Records in a dataset
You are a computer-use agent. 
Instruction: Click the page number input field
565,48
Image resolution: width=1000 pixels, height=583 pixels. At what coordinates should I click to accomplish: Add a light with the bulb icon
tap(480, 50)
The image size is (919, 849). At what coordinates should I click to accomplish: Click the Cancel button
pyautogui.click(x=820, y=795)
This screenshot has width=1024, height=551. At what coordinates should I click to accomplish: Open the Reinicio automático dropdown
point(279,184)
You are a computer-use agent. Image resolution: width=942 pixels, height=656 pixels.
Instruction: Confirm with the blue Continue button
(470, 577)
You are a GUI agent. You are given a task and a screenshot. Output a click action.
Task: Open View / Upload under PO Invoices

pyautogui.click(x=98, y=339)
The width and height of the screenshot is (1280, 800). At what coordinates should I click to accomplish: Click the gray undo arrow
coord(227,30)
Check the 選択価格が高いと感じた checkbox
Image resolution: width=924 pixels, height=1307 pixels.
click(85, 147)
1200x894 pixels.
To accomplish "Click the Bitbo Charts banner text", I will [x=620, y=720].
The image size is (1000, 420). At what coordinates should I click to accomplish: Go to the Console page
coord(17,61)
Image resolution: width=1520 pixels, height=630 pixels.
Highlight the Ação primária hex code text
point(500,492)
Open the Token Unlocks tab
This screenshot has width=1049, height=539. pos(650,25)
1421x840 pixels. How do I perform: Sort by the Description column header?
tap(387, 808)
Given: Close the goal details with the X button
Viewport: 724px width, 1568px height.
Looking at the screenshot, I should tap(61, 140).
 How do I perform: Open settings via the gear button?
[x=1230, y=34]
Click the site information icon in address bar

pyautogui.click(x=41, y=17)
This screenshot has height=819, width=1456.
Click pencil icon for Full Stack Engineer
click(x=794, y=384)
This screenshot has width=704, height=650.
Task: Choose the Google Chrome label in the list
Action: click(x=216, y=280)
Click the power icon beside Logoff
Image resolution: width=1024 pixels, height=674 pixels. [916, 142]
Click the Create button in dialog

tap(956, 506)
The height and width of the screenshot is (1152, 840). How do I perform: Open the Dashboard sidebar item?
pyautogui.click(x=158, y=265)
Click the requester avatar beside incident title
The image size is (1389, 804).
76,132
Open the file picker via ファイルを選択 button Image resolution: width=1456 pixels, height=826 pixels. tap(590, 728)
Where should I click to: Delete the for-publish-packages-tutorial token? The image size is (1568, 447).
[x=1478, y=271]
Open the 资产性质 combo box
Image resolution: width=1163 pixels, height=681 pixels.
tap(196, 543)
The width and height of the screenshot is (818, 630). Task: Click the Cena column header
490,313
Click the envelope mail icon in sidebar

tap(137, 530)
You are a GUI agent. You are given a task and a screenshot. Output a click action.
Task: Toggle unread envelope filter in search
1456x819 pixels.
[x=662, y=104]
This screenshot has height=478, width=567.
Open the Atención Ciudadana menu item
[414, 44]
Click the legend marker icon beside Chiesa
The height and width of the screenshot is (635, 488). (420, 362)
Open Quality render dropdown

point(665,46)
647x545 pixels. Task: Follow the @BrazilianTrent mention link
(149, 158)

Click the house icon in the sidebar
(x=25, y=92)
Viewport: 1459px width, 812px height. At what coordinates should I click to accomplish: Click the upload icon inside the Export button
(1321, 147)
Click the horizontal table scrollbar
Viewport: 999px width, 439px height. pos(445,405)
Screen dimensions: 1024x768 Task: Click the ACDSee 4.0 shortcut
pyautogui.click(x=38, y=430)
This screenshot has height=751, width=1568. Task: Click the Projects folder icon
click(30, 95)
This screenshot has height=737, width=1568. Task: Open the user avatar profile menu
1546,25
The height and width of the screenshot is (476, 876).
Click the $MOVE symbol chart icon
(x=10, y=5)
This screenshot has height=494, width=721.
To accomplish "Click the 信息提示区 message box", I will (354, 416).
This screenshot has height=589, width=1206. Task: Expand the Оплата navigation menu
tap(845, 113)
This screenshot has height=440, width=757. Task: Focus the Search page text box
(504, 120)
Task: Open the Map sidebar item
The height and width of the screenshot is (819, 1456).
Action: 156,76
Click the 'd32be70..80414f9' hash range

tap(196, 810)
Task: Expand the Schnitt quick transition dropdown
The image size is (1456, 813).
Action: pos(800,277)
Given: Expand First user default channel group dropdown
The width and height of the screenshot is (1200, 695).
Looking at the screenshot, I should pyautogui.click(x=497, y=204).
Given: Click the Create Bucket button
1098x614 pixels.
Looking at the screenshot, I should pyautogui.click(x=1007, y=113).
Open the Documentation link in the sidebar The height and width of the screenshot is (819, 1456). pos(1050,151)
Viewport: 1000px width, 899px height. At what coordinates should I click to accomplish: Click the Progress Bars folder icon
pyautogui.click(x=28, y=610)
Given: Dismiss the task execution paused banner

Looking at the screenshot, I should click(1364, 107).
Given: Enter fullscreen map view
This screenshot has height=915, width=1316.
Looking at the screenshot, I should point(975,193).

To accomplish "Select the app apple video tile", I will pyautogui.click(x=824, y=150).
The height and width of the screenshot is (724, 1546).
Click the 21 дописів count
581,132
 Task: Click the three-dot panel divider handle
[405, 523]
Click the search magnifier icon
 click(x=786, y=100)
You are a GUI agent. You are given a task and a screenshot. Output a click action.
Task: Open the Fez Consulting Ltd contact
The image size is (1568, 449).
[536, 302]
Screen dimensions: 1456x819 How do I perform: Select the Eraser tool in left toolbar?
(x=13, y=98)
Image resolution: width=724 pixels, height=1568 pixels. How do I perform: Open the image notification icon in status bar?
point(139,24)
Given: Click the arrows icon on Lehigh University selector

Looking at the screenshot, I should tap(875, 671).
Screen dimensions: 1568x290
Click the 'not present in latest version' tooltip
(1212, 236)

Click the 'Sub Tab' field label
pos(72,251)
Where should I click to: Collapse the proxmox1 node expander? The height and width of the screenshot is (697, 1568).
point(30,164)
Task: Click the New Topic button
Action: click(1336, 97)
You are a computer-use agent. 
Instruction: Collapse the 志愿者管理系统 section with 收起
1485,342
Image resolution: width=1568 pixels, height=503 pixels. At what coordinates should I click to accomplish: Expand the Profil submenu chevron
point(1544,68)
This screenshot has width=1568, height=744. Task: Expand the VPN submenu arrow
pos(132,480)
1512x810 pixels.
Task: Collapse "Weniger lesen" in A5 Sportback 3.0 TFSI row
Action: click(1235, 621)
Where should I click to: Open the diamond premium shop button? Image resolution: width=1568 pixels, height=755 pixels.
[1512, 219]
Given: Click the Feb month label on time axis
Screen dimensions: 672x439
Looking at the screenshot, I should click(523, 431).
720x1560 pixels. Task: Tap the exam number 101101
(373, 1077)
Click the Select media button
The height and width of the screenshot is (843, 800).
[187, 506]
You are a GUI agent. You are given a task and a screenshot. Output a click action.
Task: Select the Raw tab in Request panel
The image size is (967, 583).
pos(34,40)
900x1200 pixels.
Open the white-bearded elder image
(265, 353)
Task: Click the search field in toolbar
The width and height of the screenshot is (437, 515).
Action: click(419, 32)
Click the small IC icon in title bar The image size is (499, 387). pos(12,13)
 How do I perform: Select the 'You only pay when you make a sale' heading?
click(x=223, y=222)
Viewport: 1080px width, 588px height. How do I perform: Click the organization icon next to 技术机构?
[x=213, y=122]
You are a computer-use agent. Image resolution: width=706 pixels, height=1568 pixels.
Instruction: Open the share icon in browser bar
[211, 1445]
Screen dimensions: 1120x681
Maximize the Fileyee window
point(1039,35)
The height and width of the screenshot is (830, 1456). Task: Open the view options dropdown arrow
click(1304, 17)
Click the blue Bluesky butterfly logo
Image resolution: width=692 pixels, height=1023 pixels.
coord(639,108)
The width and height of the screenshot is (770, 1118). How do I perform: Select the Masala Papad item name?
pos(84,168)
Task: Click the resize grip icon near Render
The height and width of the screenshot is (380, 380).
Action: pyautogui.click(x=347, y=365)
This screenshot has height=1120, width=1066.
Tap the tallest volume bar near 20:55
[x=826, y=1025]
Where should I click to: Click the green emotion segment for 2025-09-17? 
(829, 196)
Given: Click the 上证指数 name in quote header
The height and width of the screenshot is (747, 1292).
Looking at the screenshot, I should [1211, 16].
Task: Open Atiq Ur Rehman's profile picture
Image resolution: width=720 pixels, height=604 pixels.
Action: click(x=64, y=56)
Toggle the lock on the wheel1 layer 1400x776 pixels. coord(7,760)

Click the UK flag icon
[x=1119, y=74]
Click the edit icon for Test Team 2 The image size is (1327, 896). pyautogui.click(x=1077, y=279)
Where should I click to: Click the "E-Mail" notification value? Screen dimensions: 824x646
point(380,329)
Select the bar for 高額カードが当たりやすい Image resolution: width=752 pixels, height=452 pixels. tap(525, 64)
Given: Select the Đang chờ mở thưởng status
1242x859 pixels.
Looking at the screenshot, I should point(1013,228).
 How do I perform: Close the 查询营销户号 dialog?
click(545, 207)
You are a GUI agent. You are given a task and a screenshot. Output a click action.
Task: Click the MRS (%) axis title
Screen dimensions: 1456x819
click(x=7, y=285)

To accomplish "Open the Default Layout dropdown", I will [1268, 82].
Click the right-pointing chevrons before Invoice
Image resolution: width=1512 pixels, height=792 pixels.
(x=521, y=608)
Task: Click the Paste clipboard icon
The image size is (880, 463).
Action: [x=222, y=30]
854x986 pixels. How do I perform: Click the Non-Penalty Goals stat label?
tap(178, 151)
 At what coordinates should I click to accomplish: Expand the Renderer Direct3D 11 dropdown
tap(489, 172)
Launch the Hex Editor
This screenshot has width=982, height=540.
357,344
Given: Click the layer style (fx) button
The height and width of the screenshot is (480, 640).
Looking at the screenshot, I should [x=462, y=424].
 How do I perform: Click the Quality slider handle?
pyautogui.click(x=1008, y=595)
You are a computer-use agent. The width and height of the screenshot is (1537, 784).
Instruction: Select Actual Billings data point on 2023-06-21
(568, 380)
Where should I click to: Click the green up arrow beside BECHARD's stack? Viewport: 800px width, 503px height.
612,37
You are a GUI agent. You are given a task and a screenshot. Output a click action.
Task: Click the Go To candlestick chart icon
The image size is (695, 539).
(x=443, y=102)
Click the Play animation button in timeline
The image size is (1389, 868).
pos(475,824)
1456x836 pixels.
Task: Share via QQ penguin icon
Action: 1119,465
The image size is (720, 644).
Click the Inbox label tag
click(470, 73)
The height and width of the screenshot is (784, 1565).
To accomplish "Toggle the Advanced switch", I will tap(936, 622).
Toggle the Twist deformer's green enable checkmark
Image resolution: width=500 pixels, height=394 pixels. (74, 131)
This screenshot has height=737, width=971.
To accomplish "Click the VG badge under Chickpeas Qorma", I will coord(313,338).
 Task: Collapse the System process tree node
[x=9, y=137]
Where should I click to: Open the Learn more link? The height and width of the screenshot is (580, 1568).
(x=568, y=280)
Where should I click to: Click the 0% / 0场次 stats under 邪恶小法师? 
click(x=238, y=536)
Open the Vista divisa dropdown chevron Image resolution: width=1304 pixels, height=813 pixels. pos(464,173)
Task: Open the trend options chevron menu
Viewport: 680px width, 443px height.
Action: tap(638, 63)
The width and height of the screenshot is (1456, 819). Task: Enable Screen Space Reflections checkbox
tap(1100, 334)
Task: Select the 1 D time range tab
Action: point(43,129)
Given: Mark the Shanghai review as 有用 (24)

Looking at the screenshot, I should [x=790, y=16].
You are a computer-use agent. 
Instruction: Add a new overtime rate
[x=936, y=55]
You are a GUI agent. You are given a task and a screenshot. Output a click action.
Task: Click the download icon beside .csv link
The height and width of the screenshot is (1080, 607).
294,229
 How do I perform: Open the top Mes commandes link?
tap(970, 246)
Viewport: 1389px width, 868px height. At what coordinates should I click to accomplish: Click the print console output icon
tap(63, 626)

## The problem
Extract every line of the listing above that contains the word "column".

## Answer to this problem
1421x840 pixels. How do I perform: Sort by the Description column header?
The width and height of the screenshot is (818, 630). Task: Click the Cena column header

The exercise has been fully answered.